Participaram do encontro o presidente-executivo da ABIFINA, Andrey Freitas, e a diretora do Segmento Agroquímico, Thais Balbão Clemente. A discussão destacou a necessidade de isonomia tributária diante do aumento das importações, que tem pressionado a competitividade da indústria nacional.
No campo tributário, a ABIFINA discutiu, no grupo de trabalho do Sindicato Nacional da Indústria de Produtos para Defesa Vegetal (Sindiveg), em janeiro, as implicações da Lei Complementar nº 224/2025, que reduz incentivos tributários.
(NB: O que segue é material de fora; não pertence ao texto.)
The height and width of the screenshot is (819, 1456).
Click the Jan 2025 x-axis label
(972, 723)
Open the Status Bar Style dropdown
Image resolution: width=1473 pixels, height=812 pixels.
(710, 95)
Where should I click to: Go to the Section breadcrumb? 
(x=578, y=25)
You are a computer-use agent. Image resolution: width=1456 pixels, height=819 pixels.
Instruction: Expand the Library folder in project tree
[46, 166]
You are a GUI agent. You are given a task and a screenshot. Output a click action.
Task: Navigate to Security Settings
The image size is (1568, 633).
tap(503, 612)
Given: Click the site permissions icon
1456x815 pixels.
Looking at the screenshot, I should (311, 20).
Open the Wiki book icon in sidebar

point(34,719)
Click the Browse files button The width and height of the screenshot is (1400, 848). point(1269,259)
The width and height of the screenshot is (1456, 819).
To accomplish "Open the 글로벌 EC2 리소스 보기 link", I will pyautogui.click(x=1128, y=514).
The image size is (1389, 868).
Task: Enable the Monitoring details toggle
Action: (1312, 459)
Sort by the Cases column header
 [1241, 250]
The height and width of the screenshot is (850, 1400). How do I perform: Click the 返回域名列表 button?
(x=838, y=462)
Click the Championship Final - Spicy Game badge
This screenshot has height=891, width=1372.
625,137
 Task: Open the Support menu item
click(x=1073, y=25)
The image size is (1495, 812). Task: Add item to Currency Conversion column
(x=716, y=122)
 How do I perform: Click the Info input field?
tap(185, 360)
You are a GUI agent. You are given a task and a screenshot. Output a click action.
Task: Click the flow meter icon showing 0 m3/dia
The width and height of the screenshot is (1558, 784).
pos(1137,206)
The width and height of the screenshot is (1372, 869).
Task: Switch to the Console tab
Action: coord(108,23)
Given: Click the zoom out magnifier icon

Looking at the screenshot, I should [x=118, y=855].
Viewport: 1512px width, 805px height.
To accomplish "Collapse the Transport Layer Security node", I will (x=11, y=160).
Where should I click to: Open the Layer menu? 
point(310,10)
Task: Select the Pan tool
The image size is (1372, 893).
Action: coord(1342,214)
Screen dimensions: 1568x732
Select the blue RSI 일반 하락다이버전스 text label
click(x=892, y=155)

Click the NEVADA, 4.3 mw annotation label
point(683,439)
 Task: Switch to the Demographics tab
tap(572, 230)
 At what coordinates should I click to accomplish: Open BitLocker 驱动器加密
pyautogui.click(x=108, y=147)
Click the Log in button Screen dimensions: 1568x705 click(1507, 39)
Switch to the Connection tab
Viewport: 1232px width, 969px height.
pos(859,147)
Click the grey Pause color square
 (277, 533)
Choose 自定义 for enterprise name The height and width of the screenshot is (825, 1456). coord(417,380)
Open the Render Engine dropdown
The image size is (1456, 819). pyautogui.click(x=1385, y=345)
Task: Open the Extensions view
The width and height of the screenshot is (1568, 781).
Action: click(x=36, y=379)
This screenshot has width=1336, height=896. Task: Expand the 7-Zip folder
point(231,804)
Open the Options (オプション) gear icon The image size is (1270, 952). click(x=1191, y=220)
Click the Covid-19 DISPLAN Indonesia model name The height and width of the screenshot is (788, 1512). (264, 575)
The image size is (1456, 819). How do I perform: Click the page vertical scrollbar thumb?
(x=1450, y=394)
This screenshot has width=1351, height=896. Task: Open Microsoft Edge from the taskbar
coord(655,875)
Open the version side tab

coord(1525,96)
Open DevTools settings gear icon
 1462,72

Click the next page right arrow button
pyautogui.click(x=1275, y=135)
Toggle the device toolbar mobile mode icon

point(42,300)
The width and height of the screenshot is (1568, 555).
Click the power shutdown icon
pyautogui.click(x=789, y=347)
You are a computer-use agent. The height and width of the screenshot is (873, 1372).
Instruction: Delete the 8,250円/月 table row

Definiram-se como frentes de atuação o esclarecimento sobre créditos acumulados com a Receita Federal e a elaboração de projeto de lei para excluir insumos agropecuários da nova regra.
Outros temas em debate com o governo foram a minuta de decreto para regulamentar a Lei de Bioinsumos, o sistema para petição eletrônica do Ministério da Agricultura e as pautas prioritárias da Agência Nacional de Vigilância Sanitária (Anvisa) para 2026. Esses temas reforçam a necessidade de a ABIFINA manter a coordenação com o poder público para garantir medidas capazes de impulsionar a competitividade dos segmentos de defensivos, bioinsumos e produtos veterinários.